High-
selenium containing yeast is being evaluated in clinical trials against colon
polyp recurrence. However, the molecular targets for the anticancer effects of
selenium remain unclear. Previous studies by our group demonstrated that
selenomethionine-induced growth arrest appears to be mediated by activation of ERK and subsequent phosphorylation of RSK and
histone H3. These results suggest that
selenomethionine can alter gene expression. In the present study, we have used
cDNA microarrays to determine whether gene expression differences exist in HCT116
colon cancer cells treated with
selenomethionine. These experiments reveal statistically significant expression changes for 50 genes.
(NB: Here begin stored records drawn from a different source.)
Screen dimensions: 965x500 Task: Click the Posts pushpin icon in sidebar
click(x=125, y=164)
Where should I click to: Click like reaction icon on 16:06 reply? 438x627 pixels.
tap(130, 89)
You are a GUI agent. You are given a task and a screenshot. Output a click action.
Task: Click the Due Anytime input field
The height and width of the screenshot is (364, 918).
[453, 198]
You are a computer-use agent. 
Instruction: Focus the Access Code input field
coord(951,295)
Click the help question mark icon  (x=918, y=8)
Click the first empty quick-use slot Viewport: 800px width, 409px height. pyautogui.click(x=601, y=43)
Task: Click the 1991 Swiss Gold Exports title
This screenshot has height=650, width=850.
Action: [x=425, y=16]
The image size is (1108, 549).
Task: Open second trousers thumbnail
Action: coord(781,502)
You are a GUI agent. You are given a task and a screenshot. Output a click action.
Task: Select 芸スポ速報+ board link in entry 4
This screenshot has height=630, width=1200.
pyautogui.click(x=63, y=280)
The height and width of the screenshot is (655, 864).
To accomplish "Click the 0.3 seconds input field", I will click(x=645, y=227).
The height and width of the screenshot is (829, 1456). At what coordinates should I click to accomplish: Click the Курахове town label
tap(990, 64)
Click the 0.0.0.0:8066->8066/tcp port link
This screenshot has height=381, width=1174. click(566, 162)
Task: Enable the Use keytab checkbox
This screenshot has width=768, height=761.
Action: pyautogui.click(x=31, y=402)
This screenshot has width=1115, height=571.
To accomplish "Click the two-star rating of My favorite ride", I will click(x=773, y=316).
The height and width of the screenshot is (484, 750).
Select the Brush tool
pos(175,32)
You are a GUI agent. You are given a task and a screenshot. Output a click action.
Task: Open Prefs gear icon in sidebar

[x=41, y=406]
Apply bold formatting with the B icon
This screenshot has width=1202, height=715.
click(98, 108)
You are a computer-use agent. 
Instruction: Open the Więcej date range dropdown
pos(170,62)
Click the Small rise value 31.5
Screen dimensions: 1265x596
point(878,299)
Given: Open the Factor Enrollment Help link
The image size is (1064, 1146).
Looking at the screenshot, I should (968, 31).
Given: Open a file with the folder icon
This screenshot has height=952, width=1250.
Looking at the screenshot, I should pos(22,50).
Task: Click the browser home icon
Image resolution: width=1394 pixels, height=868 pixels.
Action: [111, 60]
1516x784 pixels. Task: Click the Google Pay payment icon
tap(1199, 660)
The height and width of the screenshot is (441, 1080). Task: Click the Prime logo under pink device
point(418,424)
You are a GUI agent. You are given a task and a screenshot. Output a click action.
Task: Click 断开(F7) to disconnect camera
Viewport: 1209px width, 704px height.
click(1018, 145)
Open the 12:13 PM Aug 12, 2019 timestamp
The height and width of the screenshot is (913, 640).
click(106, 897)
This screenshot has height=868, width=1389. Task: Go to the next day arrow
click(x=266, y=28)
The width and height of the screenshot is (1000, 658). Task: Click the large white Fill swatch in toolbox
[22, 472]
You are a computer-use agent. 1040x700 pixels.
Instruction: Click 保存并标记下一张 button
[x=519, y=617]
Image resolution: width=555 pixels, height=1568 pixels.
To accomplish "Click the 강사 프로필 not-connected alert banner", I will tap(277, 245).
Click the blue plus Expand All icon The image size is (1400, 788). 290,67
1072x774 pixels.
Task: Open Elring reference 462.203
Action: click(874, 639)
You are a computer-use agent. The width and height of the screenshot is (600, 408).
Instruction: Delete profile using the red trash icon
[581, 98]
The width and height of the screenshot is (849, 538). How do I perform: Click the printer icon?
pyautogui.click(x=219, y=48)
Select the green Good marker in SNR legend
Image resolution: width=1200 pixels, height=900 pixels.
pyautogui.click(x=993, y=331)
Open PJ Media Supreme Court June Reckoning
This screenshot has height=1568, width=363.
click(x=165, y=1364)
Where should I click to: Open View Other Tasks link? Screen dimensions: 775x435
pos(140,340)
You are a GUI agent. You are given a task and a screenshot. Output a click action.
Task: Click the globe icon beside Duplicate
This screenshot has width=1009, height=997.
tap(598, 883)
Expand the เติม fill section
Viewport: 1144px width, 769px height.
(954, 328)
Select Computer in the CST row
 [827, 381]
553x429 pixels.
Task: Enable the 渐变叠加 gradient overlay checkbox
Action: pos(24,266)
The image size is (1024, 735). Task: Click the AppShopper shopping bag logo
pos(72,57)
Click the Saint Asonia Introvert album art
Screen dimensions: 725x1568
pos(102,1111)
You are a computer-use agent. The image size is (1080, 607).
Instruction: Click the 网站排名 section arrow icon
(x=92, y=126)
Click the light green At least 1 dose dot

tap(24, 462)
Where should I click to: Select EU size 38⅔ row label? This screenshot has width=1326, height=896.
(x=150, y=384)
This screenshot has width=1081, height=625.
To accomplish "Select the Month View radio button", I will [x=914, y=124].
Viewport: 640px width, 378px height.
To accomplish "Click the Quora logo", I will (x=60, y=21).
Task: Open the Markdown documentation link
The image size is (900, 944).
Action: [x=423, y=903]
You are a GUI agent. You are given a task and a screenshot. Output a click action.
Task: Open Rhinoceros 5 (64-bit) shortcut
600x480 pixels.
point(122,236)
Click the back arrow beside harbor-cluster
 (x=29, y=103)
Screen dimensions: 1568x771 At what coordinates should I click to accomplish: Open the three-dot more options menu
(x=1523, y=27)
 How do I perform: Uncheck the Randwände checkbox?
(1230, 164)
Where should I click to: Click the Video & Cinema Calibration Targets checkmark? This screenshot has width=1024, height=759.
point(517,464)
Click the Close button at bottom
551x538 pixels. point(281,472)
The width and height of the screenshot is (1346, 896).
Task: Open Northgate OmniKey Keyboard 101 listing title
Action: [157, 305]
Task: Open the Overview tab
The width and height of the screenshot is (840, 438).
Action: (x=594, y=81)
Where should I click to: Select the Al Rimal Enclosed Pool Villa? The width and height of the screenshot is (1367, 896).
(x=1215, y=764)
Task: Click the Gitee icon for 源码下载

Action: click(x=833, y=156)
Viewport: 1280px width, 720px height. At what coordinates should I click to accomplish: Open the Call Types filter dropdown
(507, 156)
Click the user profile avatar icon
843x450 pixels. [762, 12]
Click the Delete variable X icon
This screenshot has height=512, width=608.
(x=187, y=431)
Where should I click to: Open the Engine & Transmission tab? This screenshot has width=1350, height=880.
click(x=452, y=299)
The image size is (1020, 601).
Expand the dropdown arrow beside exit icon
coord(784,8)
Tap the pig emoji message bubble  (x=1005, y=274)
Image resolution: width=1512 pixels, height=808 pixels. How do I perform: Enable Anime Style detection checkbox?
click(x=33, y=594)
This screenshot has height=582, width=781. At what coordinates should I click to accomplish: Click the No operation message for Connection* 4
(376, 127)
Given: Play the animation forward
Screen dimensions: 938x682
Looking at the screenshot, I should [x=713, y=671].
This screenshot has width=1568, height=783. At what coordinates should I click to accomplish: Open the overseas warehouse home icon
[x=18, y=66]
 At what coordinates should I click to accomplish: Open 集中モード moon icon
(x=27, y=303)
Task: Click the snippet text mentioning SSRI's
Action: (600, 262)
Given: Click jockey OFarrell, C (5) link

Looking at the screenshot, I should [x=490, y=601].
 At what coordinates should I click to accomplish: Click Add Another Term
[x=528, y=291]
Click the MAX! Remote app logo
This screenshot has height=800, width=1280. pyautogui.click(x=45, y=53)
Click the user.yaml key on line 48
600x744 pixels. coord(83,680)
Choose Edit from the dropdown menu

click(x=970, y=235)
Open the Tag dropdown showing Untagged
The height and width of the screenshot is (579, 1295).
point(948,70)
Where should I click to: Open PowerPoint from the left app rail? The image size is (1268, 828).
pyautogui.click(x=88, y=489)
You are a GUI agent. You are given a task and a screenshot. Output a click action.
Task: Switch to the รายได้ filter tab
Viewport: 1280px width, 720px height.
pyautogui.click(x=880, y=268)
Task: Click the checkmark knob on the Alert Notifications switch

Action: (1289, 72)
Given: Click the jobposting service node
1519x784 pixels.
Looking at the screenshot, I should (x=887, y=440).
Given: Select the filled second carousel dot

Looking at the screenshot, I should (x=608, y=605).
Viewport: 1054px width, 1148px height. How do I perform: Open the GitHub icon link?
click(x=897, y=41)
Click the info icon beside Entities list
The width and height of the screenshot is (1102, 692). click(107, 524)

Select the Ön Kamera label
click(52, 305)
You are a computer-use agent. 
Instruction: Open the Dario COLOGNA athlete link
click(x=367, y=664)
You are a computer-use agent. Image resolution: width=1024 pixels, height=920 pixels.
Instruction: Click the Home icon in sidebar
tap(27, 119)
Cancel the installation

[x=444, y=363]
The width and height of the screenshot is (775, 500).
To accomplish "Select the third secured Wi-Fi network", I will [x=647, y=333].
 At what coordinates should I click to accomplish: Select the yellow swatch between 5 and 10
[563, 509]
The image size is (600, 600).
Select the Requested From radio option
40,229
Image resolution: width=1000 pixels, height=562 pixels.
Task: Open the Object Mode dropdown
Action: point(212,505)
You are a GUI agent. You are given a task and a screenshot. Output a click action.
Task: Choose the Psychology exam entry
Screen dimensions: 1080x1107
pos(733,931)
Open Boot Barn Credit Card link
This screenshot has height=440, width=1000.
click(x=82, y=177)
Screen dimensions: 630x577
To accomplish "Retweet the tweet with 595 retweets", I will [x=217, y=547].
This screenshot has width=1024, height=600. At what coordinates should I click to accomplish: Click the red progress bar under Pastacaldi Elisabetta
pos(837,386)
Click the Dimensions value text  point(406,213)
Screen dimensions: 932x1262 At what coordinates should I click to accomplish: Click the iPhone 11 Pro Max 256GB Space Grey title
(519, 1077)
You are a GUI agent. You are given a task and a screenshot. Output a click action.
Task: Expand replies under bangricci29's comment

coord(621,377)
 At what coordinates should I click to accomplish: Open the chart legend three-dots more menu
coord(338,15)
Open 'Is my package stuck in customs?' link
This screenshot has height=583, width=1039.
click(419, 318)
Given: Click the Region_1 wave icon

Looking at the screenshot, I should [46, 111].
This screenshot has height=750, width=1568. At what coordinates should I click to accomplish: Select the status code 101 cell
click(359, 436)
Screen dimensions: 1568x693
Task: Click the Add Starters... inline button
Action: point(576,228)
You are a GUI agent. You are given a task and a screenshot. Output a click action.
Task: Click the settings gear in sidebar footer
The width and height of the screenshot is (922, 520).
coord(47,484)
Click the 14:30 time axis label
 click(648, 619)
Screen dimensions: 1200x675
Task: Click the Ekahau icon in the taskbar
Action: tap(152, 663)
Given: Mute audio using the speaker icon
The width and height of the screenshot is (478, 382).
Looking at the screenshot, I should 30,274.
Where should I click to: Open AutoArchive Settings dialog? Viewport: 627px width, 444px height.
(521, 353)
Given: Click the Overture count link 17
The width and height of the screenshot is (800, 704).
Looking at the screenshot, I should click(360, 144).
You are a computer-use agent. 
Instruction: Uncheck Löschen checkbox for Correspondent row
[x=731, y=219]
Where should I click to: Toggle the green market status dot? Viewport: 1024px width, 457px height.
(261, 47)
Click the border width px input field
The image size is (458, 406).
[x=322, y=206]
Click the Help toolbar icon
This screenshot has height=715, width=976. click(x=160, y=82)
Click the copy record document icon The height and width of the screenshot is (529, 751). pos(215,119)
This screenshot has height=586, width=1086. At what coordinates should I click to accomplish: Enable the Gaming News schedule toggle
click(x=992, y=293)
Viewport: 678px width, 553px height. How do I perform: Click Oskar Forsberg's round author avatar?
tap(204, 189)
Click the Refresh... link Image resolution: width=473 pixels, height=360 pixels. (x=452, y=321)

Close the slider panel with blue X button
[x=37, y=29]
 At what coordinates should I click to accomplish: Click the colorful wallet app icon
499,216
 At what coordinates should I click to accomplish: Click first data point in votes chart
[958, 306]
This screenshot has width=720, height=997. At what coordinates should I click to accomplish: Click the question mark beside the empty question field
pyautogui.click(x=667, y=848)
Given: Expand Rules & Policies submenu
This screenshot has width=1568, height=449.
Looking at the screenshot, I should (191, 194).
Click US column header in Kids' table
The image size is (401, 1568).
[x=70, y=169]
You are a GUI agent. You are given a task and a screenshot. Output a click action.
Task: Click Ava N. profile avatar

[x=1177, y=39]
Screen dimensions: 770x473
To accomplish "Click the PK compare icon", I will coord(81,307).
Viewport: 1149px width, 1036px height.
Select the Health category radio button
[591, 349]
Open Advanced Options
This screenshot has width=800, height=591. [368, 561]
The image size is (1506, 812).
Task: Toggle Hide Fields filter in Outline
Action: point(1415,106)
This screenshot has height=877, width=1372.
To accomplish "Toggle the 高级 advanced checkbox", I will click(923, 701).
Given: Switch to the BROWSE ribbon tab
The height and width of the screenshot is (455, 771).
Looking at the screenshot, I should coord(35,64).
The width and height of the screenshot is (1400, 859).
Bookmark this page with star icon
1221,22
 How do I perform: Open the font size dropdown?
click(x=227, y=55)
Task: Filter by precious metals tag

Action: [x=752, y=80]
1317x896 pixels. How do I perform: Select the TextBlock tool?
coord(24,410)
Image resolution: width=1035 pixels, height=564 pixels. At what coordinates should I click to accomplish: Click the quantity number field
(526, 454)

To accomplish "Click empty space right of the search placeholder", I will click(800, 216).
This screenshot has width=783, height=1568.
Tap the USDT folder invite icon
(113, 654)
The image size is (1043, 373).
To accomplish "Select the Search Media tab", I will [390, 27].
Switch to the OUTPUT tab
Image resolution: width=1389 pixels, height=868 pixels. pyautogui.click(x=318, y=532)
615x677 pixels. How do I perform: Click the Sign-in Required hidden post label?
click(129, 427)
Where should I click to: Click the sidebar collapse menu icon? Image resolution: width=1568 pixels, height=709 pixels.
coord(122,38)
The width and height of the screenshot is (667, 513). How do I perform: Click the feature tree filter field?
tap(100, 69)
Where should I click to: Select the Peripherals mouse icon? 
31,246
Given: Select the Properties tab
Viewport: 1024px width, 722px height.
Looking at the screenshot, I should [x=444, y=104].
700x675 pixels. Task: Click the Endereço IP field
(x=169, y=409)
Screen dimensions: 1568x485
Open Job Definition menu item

Genes we found to increase with
selenomethionine treatment include KLK6, ATOX1, SGK, GJB2,
DAP-1, PLAU, VIM, DPYSL2, STC2 and PXN. Conversely, genes downregulated by
selenomethionine include PRKACB, LIM, DEPP, MYC, CDH5, ELF3, VSNL1, SAT and EGLN3. Further analysis of those genes using
chromatin immunoprecipitation experiments showed that phosphorylated
histone H3 on
serine 10 bound to the GJB2 promoter (
connexin 26) or the serum
glucocorticoid kinase promoter is increased with
selenomethionine treatment. Cells overexpressing CX26 or
DAP-1 displayed a reduced number of colonies which suggests that these two genes could play a functional role in the growth inhibitory effects of
selenomethionine. These data support the notion that
selenomethionine-induced growth inhibition is associated with global changes in gene expression. They also demonstrate that
selenomethionine can modify
chromatin state to alter gene transcription. Finally, our studies provide a practical foundation for the further development of
biomarkers to monitor the efficacy of
selenomethionine in clinical trials.